Gather every line of the material below in which the string "This" appears, and reproduce each line in full.

[Begin Stored data]

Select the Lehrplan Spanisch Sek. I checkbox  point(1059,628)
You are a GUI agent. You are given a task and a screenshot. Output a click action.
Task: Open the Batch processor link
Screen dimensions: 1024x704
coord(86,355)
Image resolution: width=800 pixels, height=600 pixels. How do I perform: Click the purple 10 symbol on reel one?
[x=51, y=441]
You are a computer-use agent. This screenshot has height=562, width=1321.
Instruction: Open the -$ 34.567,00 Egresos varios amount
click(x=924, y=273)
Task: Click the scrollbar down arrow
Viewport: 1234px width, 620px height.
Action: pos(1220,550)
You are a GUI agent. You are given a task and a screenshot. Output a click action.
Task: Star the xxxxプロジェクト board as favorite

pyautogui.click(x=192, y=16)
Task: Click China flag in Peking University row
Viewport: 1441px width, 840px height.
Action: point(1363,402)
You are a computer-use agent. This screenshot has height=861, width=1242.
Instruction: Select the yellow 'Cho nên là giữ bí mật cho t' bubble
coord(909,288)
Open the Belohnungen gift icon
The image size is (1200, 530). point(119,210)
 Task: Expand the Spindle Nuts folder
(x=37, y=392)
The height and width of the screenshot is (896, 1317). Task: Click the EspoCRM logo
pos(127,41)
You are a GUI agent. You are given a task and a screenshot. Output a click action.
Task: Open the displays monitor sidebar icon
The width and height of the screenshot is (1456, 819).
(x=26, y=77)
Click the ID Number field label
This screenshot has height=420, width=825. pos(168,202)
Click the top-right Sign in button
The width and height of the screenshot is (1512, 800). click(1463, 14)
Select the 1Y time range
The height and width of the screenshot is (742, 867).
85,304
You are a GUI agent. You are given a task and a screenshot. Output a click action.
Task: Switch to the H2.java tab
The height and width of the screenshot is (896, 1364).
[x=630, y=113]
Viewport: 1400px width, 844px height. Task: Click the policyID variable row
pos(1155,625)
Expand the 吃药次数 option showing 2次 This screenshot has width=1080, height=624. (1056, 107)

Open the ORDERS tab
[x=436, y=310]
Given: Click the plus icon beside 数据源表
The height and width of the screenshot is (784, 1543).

[End Stored data]

» **The response**
You are a computer-use agent. This screenshot has height=562, width=1321.
You are a computer-use agent. This screenshot has height=861, width=1242.
This screenshot has height=420, width=825. pos(168,202)
Expand the 吃药次数 option showing 2次 This screenshot has width=1080, height=624. (1056, 107)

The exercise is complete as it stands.